Дочери обе на выданье, но только Мария — ей скоро четырнадцать — вступает в разум. Рослая, белотелая, ни малейшего сходства с резвой чернушкой-сестрой. Отцовский высокий лоб, его серо-голубые глаза, но спокойные, их редко зажигает веселье или гнев, движения размеренные, этикет соблюдает свято. Заучилась, — считает двор. Но в тихом омуте… очнутся ещё черти, таящиеся в гордячке-княжне.

После траура семейство впервые на людях, Дарьюшка шествует самодовольно, ведя своих чад. И как посажёная мать невесты твердит горожанам:

— Молитесь за царевну! Всевышний воздаст вам…

Кланяются питерцы Анне, крестятся, бабы жалеют — одна всплакнула, за ней другая.

— Чужому… Чужому-то пошто?

— Царь покойный наказал.

— Бедная… Там и помирать…

Карл Фридрих кидал деньги не скупясь, но тёплых чувств не вызвал. Апраксин — посажёный отец — опустошил карманы, за него болея. Забавлял Остерман — рылся в кошельке, порыжелом, истёртом, и выудил лишь пятак.

Ладья, набитая до предела, отчалила. Вереница посудин двинулась следом. Данилыч негодовал — дворяне развалились в лодках, гребут челядь да перевозчики. А заставлял же государь ходить на вёслах и под парусом. Обленились… Хиреет всё заведённое Петром.

Он задал бы перцу!

Негаданно — тучки в ясном небе. Окатило частым дождём. Женские особы завизжали, боронясь платками, накидками, веерами — капли залетали под навес. Дарьюшка, квохча, собой загораживала дочек, опадут волосы, потечёт краска. Окропило, унёсся дождь, торя по реке рябую дорожку. Утешил княгиню.

— На счастье, на счастье, — пророчила она. — Благая водица, животворная.

Сошли на правом берегу, оглушённые пальбою пушек с бастионов крепости, рёвом колоколов собора Святой Троицы — главного в столице, давшего имя и площади. Деревянный, срубленный прочно из толстенных брёвен, он — громовой запевала средь питерских храмов. Разгуделись колокола, сзывают людей. Данилыч подумал о дочерях — скоро и для них запоёт соборный металл, время-то мчится.

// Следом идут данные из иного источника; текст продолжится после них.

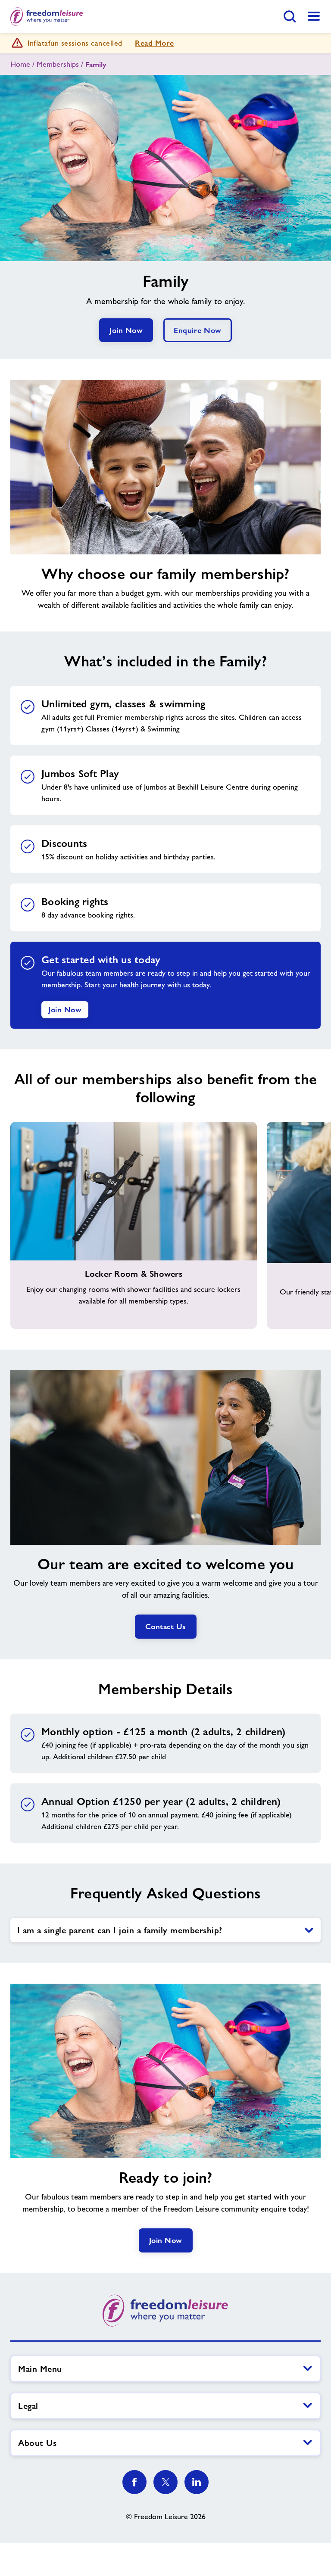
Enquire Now (198, 330)
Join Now (126, 330)
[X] (165, 2482)
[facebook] (134, 2482)
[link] (314, 16)
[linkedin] (196, 2482)
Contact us (165, 1626)
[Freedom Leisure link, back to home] (46, 16)
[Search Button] (290, 16)
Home (20, 64)
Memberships (58, 64)
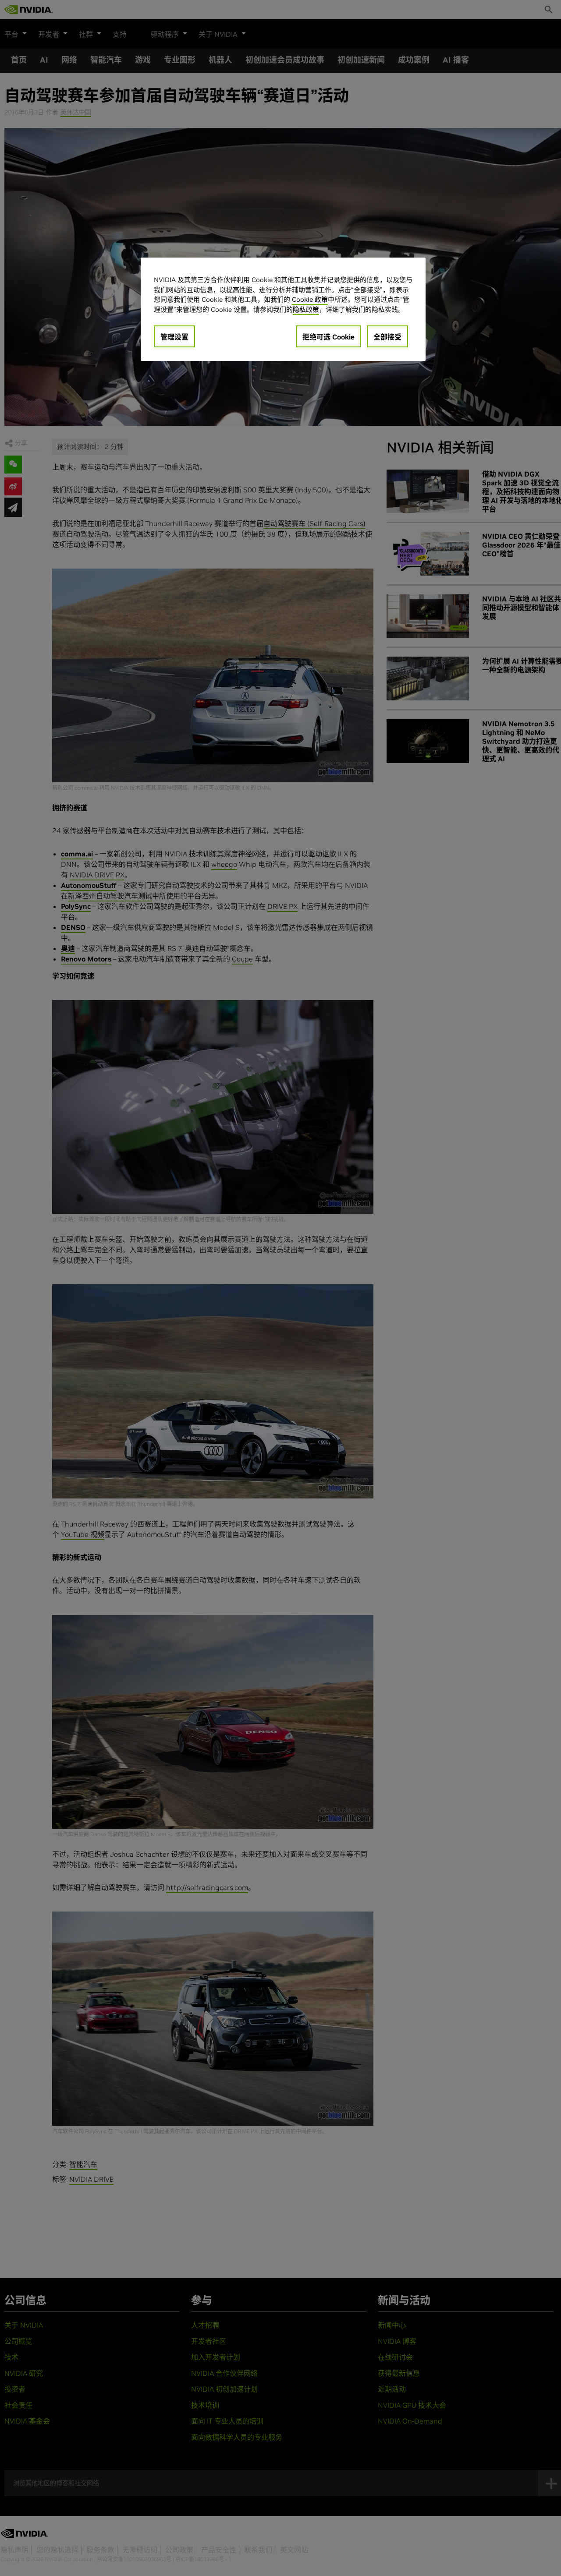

Не прозевать, выбрать супруга достойного.

Есть один на примете…

В храме давка, от благовоний душно — Данилыч закашлял, украдкой ослабил галстук. В груди ёж колючий ворочается. Жезл натрудил руку — в правой надо держать, только в правой. Грозит зеваке, ступившему на персидский ковёр, — брысь, подайся! Шире дорогу молодым!

Царевна перед аналоем будто статуя, герцог сбычился, моргает, пригибается — непонятны глаголы иерея, кажись, по голове бьют его. Надевая кольцо на палец суженой, замешкался, чуть не выронил, она же словно не заметила, черты её, яко высеченные на слоновой кости, недвижны. В церковном дыму удушающем, сладком, лоснятся лица шаферов, лихорадочно румяные, потные, — тяжко держать на весу короны.